What happens with empty $1 in regular expressions? (was: Regular Expression Question)

marcblecher has asked for the wisdom of the Perl Monks concerning the following question:

Replies are listed 'Best First'.
Re: Regular Expression Question by chromatic (Archbishop) on Feb 28, 2001 at 06:27 UTC
You can get rid of the second conditional. If the regex succeeds, $1 will be set to the captured element.

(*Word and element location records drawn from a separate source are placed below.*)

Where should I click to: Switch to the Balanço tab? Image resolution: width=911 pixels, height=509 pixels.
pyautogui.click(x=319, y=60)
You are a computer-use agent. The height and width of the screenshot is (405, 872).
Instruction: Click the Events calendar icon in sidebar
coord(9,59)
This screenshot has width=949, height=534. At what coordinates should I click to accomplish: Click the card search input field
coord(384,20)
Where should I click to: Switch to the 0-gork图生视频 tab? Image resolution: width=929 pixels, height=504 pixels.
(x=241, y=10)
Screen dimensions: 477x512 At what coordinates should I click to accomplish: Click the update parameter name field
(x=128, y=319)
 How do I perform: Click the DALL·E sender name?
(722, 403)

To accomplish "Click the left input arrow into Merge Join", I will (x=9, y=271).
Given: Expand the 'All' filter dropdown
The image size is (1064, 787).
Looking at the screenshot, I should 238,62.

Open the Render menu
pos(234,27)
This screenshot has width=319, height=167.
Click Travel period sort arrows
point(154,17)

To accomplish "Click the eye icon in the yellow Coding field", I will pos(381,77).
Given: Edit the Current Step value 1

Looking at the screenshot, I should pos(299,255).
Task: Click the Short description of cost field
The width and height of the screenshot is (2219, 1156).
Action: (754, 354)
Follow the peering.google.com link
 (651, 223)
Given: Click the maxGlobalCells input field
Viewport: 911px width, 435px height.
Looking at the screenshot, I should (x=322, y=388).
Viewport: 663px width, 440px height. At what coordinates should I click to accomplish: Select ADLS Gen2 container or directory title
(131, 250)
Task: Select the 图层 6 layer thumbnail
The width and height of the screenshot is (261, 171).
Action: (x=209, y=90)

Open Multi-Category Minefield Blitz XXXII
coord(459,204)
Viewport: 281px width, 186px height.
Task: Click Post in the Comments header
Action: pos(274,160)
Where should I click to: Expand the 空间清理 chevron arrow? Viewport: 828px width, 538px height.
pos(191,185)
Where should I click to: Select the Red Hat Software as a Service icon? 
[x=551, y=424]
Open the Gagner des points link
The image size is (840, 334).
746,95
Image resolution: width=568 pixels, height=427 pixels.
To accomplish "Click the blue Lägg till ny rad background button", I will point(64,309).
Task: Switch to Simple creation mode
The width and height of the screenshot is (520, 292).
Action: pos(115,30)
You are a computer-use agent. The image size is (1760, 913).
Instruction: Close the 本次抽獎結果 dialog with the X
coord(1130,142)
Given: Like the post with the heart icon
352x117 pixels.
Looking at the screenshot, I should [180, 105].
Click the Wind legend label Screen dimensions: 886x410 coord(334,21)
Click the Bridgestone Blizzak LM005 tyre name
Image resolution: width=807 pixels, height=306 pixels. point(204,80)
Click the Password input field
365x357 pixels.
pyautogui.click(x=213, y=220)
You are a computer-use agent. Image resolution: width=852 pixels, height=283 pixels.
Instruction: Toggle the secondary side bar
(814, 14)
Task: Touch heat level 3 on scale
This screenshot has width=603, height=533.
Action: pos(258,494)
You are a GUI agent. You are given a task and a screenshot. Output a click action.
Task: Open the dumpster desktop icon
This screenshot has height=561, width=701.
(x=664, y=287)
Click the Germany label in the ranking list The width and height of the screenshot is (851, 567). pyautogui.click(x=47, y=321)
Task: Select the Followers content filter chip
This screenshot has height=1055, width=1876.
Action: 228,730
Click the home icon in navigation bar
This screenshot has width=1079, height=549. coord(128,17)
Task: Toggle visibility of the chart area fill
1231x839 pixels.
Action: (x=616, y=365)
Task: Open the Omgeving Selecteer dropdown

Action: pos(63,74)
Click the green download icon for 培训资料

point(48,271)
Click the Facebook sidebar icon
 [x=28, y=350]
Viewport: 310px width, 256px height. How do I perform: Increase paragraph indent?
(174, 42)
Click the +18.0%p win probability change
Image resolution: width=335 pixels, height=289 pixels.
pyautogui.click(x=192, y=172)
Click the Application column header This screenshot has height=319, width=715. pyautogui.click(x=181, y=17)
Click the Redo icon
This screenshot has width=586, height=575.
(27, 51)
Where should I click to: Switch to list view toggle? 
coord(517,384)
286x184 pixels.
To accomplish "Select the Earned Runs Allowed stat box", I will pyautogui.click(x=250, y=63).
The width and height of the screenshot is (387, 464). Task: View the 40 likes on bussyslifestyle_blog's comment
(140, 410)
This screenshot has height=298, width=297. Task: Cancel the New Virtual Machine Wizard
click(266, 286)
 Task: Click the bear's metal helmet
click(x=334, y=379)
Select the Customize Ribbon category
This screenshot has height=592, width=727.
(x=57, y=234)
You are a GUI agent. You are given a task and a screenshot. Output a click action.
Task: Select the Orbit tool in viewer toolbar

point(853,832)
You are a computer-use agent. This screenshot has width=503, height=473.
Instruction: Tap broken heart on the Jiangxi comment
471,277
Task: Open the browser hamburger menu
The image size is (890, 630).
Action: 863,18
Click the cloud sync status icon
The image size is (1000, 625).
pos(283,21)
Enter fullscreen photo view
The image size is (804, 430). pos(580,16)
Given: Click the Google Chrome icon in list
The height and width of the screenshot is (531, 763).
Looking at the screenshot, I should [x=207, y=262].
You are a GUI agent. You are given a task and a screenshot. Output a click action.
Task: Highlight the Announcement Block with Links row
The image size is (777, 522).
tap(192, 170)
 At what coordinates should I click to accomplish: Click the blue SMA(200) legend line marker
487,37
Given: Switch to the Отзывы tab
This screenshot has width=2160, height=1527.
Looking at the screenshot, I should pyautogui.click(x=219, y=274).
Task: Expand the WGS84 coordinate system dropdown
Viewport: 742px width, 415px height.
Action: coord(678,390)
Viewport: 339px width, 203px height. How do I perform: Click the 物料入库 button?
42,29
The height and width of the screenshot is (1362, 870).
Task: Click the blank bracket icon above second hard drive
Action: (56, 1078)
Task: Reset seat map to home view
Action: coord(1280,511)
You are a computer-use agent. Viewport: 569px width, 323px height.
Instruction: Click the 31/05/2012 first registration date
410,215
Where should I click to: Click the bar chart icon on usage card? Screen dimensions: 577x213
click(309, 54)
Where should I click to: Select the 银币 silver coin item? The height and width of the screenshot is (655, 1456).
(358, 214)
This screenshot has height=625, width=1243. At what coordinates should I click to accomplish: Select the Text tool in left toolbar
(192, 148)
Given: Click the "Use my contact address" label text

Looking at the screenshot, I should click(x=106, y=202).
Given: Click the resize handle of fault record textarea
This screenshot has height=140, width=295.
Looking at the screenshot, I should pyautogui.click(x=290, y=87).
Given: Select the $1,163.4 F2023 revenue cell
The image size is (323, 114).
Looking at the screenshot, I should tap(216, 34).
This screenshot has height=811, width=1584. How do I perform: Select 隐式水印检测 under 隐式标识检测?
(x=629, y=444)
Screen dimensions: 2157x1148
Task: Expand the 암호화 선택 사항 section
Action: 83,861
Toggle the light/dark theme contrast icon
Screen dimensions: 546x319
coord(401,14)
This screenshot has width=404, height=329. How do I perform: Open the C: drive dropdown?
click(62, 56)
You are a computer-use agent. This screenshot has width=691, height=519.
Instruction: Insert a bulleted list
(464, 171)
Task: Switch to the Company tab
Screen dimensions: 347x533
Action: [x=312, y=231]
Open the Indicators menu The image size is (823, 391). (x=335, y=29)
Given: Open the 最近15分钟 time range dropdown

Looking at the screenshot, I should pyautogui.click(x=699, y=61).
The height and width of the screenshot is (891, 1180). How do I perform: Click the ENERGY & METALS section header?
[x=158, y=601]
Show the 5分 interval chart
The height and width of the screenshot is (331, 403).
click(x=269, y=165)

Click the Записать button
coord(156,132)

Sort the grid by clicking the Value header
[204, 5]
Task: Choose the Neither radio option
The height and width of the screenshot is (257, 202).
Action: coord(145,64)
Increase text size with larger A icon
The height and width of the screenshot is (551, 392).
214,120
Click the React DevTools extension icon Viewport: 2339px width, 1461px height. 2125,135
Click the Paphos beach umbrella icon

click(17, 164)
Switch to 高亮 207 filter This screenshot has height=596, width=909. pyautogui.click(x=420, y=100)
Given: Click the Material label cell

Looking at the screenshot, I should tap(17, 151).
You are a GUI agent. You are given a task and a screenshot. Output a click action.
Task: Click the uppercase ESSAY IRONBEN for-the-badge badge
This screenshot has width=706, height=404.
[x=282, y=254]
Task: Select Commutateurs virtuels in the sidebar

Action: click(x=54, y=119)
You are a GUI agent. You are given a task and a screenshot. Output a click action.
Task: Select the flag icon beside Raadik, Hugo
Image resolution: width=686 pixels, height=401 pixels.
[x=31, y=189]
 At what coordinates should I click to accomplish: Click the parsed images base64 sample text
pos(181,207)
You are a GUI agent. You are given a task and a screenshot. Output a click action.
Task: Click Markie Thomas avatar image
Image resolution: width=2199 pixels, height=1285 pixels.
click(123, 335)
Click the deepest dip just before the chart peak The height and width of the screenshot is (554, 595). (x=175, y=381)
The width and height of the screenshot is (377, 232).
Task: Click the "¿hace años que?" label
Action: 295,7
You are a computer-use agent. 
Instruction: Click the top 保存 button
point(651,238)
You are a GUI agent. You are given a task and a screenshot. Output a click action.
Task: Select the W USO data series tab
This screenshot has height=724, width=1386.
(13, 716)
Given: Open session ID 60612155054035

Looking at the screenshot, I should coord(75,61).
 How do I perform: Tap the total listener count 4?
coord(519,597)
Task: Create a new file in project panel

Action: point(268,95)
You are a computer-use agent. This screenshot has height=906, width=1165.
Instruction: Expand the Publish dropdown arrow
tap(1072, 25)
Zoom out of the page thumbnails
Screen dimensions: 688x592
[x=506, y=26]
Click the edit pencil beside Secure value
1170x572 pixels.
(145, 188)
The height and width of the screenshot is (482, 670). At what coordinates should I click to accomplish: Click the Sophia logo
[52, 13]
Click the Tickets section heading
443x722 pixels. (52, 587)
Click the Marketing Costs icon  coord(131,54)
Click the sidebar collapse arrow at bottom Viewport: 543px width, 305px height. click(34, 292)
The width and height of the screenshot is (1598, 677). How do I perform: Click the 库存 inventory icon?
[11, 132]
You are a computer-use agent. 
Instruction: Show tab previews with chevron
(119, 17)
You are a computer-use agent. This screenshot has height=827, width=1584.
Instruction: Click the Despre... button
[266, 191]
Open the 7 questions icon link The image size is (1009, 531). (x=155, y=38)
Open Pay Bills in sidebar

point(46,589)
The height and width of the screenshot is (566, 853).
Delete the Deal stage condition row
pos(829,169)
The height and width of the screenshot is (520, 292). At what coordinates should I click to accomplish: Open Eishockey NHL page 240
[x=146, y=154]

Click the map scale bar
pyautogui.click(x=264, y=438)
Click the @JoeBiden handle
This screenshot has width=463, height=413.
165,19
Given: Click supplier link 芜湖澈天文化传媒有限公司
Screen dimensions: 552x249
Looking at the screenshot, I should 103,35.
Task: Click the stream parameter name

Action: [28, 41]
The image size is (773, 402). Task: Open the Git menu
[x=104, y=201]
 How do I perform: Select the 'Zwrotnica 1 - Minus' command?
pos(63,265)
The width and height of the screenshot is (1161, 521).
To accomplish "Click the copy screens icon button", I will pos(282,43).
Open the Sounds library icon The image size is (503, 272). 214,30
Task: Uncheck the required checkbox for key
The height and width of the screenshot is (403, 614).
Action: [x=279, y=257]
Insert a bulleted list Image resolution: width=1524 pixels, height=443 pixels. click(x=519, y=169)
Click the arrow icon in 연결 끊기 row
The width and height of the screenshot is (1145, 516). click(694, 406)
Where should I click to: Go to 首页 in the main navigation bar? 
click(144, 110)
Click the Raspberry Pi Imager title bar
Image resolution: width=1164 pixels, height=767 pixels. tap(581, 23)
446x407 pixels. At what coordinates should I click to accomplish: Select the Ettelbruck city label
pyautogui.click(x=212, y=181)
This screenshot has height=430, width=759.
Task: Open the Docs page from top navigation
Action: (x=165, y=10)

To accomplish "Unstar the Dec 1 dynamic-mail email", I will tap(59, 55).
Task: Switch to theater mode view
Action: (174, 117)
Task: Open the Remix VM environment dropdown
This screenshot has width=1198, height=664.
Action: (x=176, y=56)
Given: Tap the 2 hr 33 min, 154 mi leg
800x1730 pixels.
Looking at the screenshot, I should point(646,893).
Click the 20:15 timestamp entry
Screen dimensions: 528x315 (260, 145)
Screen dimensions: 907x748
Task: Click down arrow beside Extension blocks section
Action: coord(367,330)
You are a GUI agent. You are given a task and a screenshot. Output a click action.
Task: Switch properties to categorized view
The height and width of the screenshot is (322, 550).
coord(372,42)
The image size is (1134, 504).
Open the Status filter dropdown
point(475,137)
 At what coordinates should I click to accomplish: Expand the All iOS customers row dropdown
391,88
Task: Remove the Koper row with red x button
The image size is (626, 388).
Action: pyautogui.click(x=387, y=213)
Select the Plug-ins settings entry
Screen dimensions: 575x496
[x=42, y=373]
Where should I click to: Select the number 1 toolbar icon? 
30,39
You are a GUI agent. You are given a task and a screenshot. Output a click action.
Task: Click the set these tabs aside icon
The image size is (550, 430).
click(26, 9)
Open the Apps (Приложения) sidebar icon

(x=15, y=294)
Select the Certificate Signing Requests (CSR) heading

If the regex fails, $1 will be undefined or whatever was in it previously. `my $sss = "M9"; if ($sss =~ m/(\d+)/){ print "Value Matched on: $1\n"; # prints Value Matched on: 9 } $sss = "Mm"; if ($sss =~ m/(\d+)/){ print "Value Matched on: $1\n"; # if statement is not entered } print "\$1 holds $1!\n";` [download] The generally accepted wisdom is to use conditionals exclusively if you're capturing things. You could also add an else clause, undefining $1.	[reply] [d/l]
Re: Regular Expression Question by ZZamboni (Curate) on Feb 28, 2001 at 06:32 UTC
The problem is that the $1, $2, etc. variables only get set if the regular expression matches. /(\d+)/ does NOT match "Mm", so no assignment occurs. What you need to do is to check whether there is a match before using the positional variables, like this: `if ($sss =~ /(\d+)/) { # use $1 as you wish } else { # don't! }` [download] Interestingly, your last code snippet will do the right thing if you remove the part after the `&&` (and an extra opening parenthesis you seem to have there), because $1 and $2 will only be used when there is a match, and in that case they will contain either the strings they matched, or undef if their respective subexpressions didn't match anything. --ZZamboni	[reply] [d/l]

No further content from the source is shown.